Брутальный «бумс» и молоточковые нежности
Всё в его руках летало и пульсировало. Артикуляция супер, мелодический рисунок — сама элегантность, все музыкальные вкусности— как на ладони. Одно «но». 300 км в час, которые он считает необходимым выжимать при гонках по опусам Моцарта (это не про скорость, а про азарт), пожалуй, притупили в нем чувство опасности. И в своем лихачестве он позволил себе быть с Моцартом на «ты» более, чем допустимо в приличном обществе. Но, кажется, Чижевский чихать хотел на приличия. Что расцвечивал диалоги птичьим свистом, звоном тарелок, барабанными «бумсами», фанфарами и даже какафоническими «воплями» — почему бы нет? Но он еще своевольничал с темпами, отбивал концовки некоторых оркестровых номеров грохотом, ввинчивал микроцитатки, не только моцартовские, и заливал фортепианными пассажами партитуру, где клавишных вообще нет. С его легкой руки оркестрантам «подпевал» хаммерклавир, копия моцартовского, созданная в мастерской знаменитого Пола МакНалти специально для нынешнего проекта театра (а премьеру «Флейты» предварял цикл концертов «Путь к Моцарту», где этот инструмент был одним из главных действующих лиц). Предположить, что Чижевскому просто хотелось поиграться с дорогой вожделенной игрушкой — смешно. Возможно, он думал о цельности помянутого проекта. Возможно, ему, хотелось больше лирики, какую может дать только фортепиано, а из такого, как хаммерклавир, в силу особенностей механики она выходила по-особенному хрупкой (и тем более эффективной против всяческих котурн и пафоса). А может, Чижевский просто не мог остановиться в своей страсти к поиску аутентичного звучания далеких эпох. Недаром же, помимо хаммерклавира, в оркестр «Новой оперы» въехали натуральные трубы, какие звучали в моцартовских инструментальных опусах, и старинный сакбут, отличающийся от потомка-тромбона куда большей сдержанностью и способностью лучше находить общий язык с певческими голосами.
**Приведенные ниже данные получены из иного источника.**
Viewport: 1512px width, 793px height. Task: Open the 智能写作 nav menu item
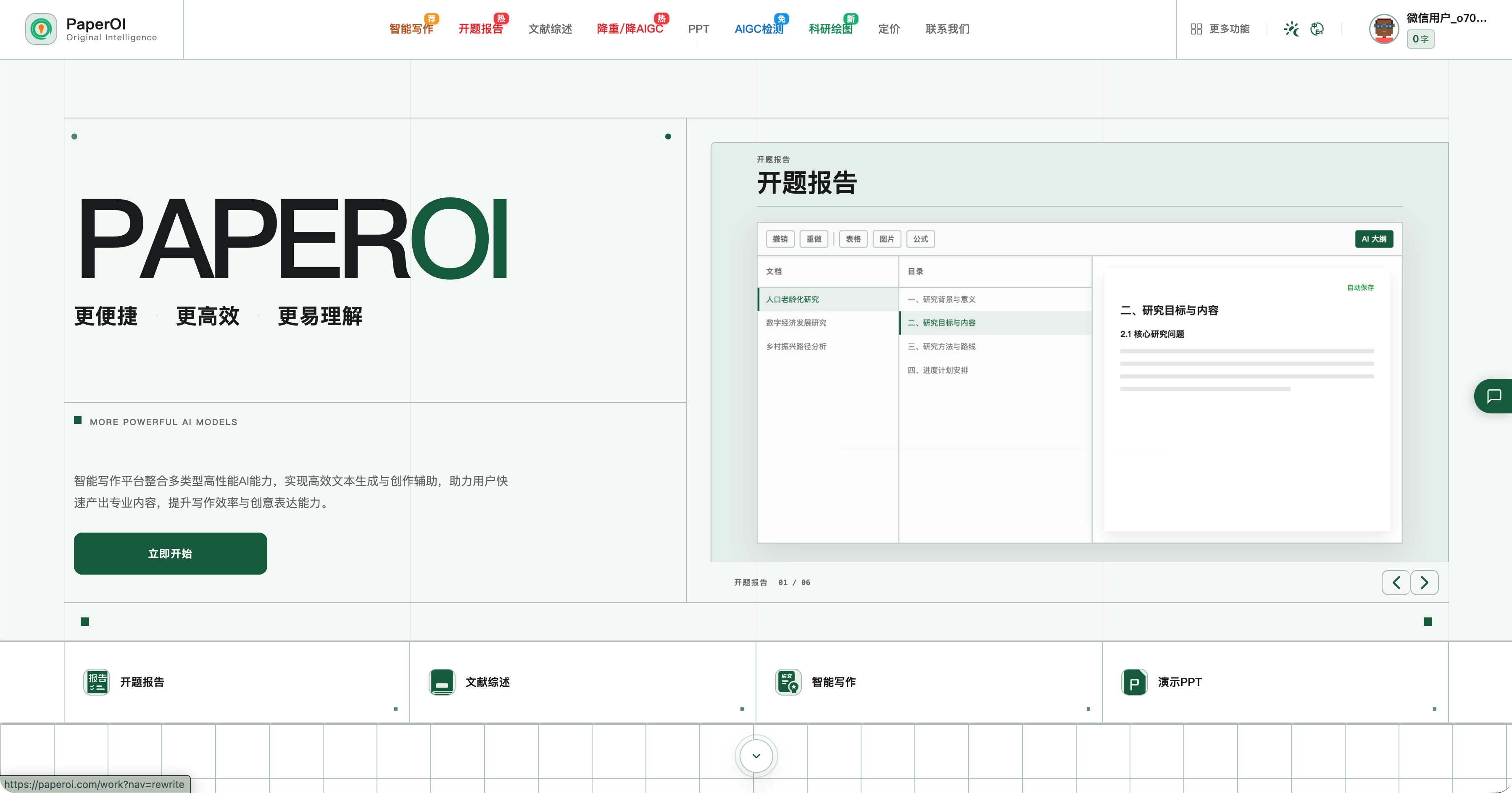coord(411,29)
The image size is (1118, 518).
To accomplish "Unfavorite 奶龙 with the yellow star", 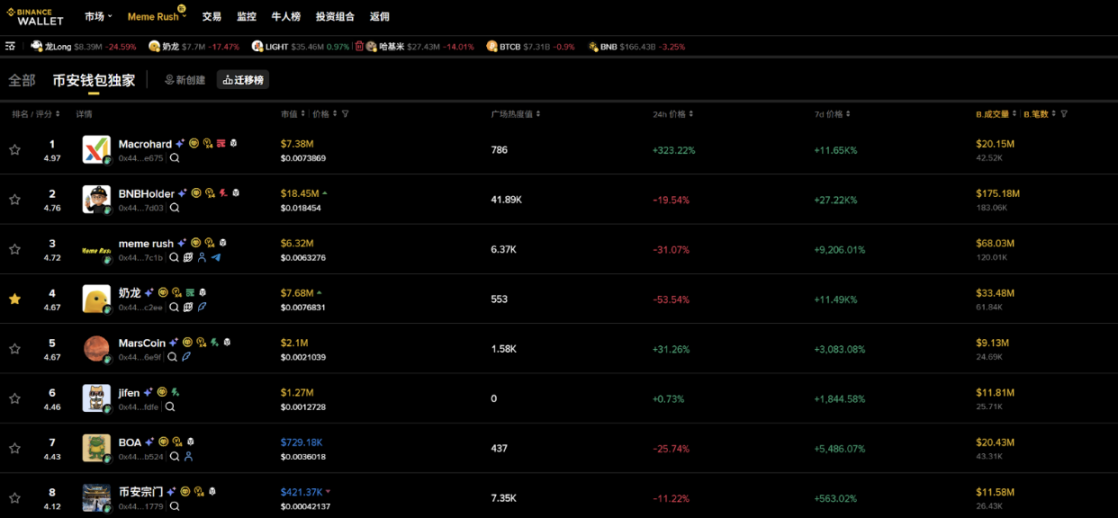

Господа, товарищи, аристократы
По части последнего оркестр, впрочем, и без сакбута бы отлично справился. Проблемы были с другой стороны. И главная — пестрота вокальной команды. У баса Алексея Антонова — Зарастро ощущалась нехватка низов, пластичности и благородства в тоне, но спину он держал до последнего. Баритон Константин Сучков — Папагено выпевал чуть не самую «вкусную» партию мирового репертуара безо всякого куража, будто для отчета. Алексей Татаринцев был хорошим Тамино (добавилось бы «очень», если бы не предательская веристская слеза, изредка проступавшая в его звуке). Но с портретностью и у него не задалось: романтического юношеского флера он своему принцу не придал. Зато чудо-образ создала гостья из Нижегородской оперы Галина Круч — Памина, мастерица по части piano и изысканных страданий. Разве что бесплотной инструментальностью в звуке она выдавала, что между барокко и классицизмом особой разницы не видит. Зависал вопрос, почему партию Моностатоса отдали Антону Бочкареву, характерному тенору со специфическим тембром, тогда как самый распоследний комик в моцартовских операх должен быть аристократом звука. Свою задачку задавала даже невесть каким чудом залетевшая в постановку Надежда Павлова.
Любимица Курентзиса на дебют в партии Царицы Ночи вышла в ярко-красном платье — одна такая против всех в черном. Загляденье! И лишнее подтверждение тому, что постановка в своей визуальной части неслась по волнам без руля и ветрил. Не спи художник, оторвись режиссер от сочинения титров, ненавистнице добра и света, потерпевшей поражение, в этаком победном туалете не выйти. Но раз уж без догляда semi-stage превратилось в concert performance, вся воля твоя, господин артист! Воля Павловой, выбравшей цвет триумфа, оказалась пророческой. Да, она чуть смазала колоратуру, и ее взлеты под купол экстремального вокального цирка пока вызывают не восторг, а тревогу: долетит ли? Но и при этом с певицей никто не мог сравниться в техничности и свободе «вокалоизъявления», никто не выдавал такую красоту звука и такую личностную породу. За одним исключением: под стать ей был хор «Новой оперы». Более того, он переиграл звезду, потому что знал, про что поет. А та положенной всесжигающей ненавистью не обдала, но что примостить на это место, пока не определилась. И тем отлично вписалась в постановку, где двойственность — плюс на минус, истинное-сомнительное, пиетет vs непослушание — во всем.